PUBMED FOR HANDHELDS

Search MEDLINE/PubMed


  • Title: [Effects of preconditioning on the responsiveness of superior mesenteric artery after hemorrhagic shock in rats].
    Author: Zhou R, Liu LM.
    Journal: Zhongguo Wei Zhong Bing Ji Jiu Yi Xue; 2007 May; 19(5):261-5. PubMed ID: 17490561.
    Abstract:
    OBJECTIVE: To probe the protective effect and mechanism of different ways of preconditioning on vascular function of rats with hemorrhagic shock. METHODS: The hemorrhagic shock model [40 mm Hg (1 mm Hg=0.133 kPa), 120 minutes] was reproduced in rat. The effect of preconditioning (ischemic or pharmacologic) on hyporesponsiveness of superior mesenteric artery (SMA) to noradrenaline (NE) induced by hemorrhagic shock was observed.
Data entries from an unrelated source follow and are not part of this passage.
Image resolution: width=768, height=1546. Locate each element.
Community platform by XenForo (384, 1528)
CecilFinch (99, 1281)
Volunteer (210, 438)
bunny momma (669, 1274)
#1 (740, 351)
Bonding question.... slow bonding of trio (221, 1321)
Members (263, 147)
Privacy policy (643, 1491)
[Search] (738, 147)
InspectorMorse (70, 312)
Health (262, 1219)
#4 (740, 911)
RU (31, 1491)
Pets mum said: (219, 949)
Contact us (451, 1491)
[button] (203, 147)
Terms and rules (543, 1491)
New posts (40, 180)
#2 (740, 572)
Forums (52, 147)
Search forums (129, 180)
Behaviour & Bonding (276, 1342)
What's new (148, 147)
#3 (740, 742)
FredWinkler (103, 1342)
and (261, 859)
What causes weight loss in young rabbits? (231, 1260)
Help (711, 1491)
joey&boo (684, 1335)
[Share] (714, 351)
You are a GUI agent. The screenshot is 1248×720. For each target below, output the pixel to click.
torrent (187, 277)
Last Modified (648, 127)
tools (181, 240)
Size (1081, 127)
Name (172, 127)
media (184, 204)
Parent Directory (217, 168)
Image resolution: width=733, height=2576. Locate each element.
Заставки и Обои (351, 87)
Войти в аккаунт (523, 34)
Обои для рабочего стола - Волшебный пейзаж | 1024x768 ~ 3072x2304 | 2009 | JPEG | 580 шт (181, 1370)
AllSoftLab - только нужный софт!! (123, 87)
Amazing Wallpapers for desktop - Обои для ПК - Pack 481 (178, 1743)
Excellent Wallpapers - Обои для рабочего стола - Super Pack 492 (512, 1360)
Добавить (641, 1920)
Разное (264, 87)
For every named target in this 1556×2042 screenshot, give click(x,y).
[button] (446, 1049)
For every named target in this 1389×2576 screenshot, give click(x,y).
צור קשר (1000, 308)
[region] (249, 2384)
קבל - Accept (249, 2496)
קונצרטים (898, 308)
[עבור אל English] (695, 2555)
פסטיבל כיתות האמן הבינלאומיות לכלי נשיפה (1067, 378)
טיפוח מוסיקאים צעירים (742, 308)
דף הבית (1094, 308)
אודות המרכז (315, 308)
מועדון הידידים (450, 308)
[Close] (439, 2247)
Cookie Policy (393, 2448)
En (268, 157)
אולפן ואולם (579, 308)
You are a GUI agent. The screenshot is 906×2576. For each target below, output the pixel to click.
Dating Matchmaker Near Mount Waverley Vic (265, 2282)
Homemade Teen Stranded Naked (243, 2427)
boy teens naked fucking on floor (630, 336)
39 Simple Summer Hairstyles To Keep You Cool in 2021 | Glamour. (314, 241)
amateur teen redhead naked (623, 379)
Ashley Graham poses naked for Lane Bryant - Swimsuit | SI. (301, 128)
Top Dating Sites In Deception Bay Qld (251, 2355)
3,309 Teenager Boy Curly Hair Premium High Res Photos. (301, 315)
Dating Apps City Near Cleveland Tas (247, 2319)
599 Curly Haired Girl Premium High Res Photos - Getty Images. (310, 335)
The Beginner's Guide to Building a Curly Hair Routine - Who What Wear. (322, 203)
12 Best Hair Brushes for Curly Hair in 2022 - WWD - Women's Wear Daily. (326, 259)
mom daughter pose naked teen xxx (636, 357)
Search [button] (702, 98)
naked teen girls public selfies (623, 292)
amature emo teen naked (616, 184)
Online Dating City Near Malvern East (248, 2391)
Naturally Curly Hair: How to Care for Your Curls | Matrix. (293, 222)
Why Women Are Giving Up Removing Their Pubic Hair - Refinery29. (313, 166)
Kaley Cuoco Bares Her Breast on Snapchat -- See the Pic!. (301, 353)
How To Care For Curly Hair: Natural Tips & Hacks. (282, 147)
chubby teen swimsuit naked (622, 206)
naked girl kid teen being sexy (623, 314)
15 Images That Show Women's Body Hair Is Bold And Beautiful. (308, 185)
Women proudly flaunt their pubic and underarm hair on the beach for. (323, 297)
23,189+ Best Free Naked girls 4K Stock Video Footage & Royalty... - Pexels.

RESULTS: A loss of 5%-10% blood for preconditioning could not improve the survival rate of rat after hemorrhagic shock, while pinacidil preconditioning significantly increased the survival rate of rats with hemorrhagic shock lasting for 120 minutes. Preconditioning with 5% blood loss for 30 minutes increased the change in femoral artery blood pressure (BP) in rat at 0 minute after shock by the use of NE on mesenteric artery, while the same preconditioning for 24 hours could lower femoral artery BP previous to shock. Pinacidil preconditioning for 1 hour increased the changes in BP before hemorrhagic shock, while pinacidil preconditioning for 24 hours had no significant influence on the change in BP before and after shock. A loss of 5% of blood volume preconditioning for 24 hours improved the vascular responsiveness 120 minutes after hemorrhagic shock, and the change in diameter of SMA was increased significantly before and after the usage of NE (P<0.01). Although pinacidil preconditioning for 1 and 24 hours decreased the responsiveness of SMA to NE before hemorrhagic shock, the changes in diameter of SMA before and after the usage of NE decreased significantly (both P<0.05, respectively), and pinacidil preconditioning (1 and 24 hours) could increase the responsiveness of SMA to NE 120 minutes after hemorrhagic shock, with significantly increased changes of diameter of SMA before and after the usage of NE (both P<0.05). Glibenclamide could partly abolish the effects of pinacidil. CONCLUSION: Although pinacidil (24 hours) could decrease the responsiveness of SMA to NE before hemorrhagic shock, it improves the vascular responsiveness of SMA to NE 120 minutes after hemorrhagic shock, and it improves the survival rate of hemorrhagic shock in rats, suggesting that pinacidil preconditioning (24 hours) could preserve the vascular function after hemorrhagic shock, and ATP sensitive potassium channel may be involved in the process.